EXCERPTED TEXT:
########
UNITED STATES
SECURITIES AND EXCHANGE COMMISSION

Washington, DC  20549

 


 

FORM 8-K

 


 

Current Report Pursuant
to Section 13 or 15(d) of the
Securities Exchange Act of 1934

 

Date of Report (Date of earliest event Reported):  July 15, 2005

 


 

THERAVANCE, INC.

(Exact Name of Registrant as Specified in its Charter)

 

Delaware

 

000-30319

 

94-3265960

(State or Other Jurisdiction of
Incorporation)

 

(Commission File Number)

 

(I.R.S. Employer Identification Number)

 

901 Gateway Boulevard
South San Francisco, California 94080
(650) 808-6000

(Addresses, including zip code, and telephone numbers, including area code, of principal executive offices)

 


 

Check the appropriate box below if the Form 8-K filing is intended to simultaneously satisfy the filing obligation of the registrant under any of the following provisions (see General Instruction A.2. below):

 

o            Written communications pursuant to Rule 425 under the Securities Act (17 CFR 230.425)

 

o            Soliciting material pursuant to Rule 14a-12 under the Exchange Act (17 CFR 240.14a-12)

 

o            Pre-commencement communications pursuant to Rule 14d-2(b) under the Exchange Act (17 CFR 240.14d-2(b))
########
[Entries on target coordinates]

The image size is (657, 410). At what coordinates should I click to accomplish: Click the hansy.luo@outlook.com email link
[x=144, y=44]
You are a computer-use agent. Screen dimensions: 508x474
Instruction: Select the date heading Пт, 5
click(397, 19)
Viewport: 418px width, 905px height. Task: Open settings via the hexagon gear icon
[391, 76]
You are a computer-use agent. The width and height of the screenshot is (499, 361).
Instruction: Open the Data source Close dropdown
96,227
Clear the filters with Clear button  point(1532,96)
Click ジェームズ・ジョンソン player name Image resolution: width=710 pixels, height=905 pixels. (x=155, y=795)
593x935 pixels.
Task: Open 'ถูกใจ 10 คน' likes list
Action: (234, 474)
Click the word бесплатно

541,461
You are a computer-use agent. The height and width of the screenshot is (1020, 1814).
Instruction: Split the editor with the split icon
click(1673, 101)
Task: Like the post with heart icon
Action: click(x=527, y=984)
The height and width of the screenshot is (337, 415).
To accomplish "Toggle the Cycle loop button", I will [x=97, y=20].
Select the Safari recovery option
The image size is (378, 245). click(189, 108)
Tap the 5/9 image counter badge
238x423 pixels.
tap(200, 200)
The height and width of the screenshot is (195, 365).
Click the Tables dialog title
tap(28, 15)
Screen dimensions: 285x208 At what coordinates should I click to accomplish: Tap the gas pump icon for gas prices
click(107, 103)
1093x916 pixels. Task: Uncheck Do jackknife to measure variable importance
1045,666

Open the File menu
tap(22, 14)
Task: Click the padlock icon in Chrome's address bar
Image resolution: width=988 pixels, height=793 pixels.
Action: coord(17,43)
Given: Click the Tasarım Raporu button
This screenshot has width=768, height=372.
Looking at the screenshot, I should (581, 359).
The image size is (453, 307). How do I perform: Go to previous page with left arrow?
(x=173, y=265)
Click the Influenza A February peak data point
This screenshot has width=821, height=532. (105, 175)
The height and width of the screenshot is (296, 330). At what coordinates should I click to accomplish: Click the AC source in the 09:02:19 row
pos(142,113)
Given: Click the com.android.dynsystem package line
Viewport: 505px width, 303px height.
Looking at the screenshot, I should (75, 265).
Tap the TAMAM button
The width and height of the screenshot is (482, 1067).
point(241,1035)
########
SHORT TASK A: According to the Form 8-K excerpt, in which state is Theravance, Inc. incorporated?
SHORT TASK B: Write what comes next in the Form 8-K excerpt, starting after its final line.
The data comes from a separate source, unrelated to the Form 8-K excerpt.

EXERCISE ANSWER A: Delaware

EXERCISE ANSWER B:
 

o            Pre-commencement communications pursuant to Rule 13e-4(c) under the Exchange Act (17 CFR 240.13e-4(c))

 

 



 

Item 1.01. Material Agreement.

 

On July 15, 2005, Theravance, Inc., a Delaware corporation (“Theravance”), amended an existing agreement (the “July Agreement”) with Marty Glick, its Executive Vice President, Strategy and entered into a consulting agreement (the “Consulting Agreement”) with Mr. Glick.  Theravance and Mr. Glick had previously entered into an agreement dated September 10, 2004 providing for Mr. Glick to remain employed by Theravance through December 31, 2005, and then provide consulting services through December 31, 2006 (the “September Agreement”).

 

Under the July Agreement, Mr. Glick will cease employment and commence service as a consultant effective July 15, 2005.  Mr. Glick will receive all of the benefits provided for by the September Agreement.  Upon Mr. Glick signing the release as set forth in the September Agreement, Theravance will waive any requirement that he remain employed through December 31, 2005 and Mr. Glick will be entitled to the benefits set forth in the September Agreement that were originally conditioned on signing a release and remaining employed through December 31, 2005.  In addition, to the extent the September Agreement provided for continued vesting if Mr. Glick remained employed through December 31, 2005 and remained a consultant from January 1, 2006 through December 31, 2006, Mr. Glick shall now be required to remain a consultant from July 15, 2005 through December 31, 2006 in order to continue such vesting.  In all other respects, beginning July 15, 2005, Mr. Glick will be compensated for future services to the Company in accordance with the terms and provisions of the September Agreement and the revised Consulting Agreement.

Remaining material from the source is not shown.